## WHAT IS EXPECTED
Look through the entries below and return all lines including the word "dimensions".

____ EXERCISE MATERIALS

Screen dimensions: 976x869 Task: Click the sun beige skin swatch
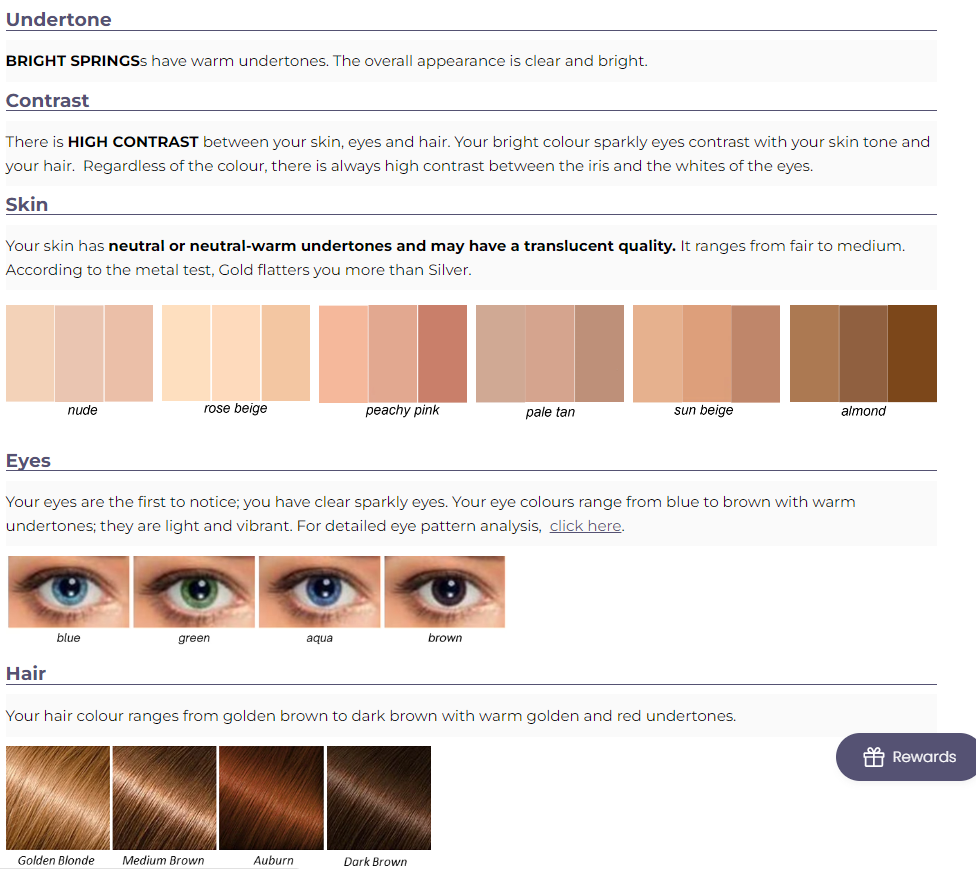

________
____ EXERCISE MATERIALS

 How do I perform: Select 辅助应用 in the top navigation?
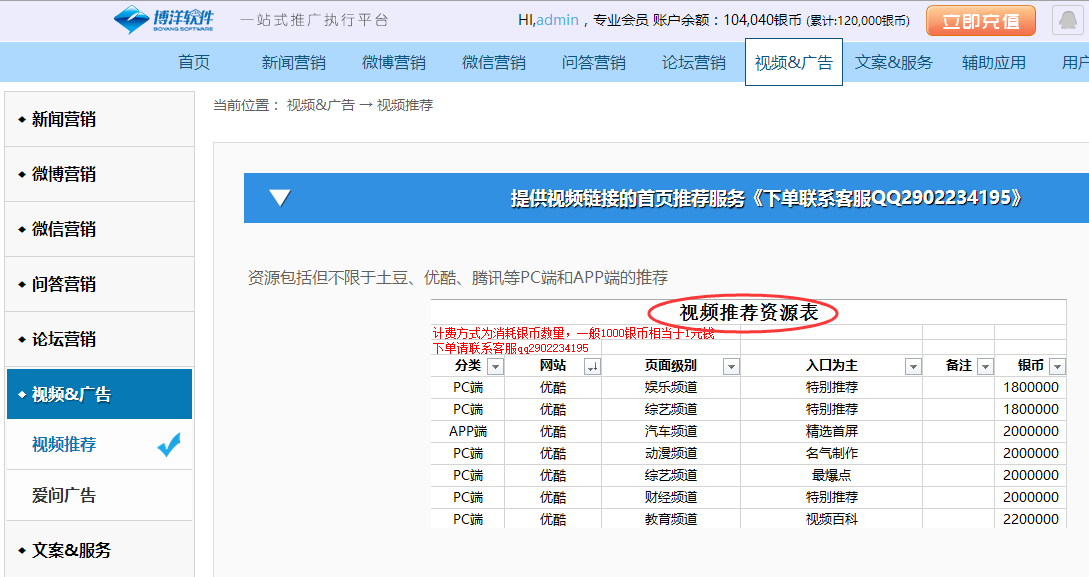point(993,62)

________
____ EXERCISE MATERIALS

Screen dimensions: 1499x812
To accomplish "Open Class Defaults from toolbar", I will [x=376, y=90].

________

## EXERCISE RESPONSE
Screen dimensions: 976x869 Task: Click the sun beige skin swatch
Screen dimensions: 1499x812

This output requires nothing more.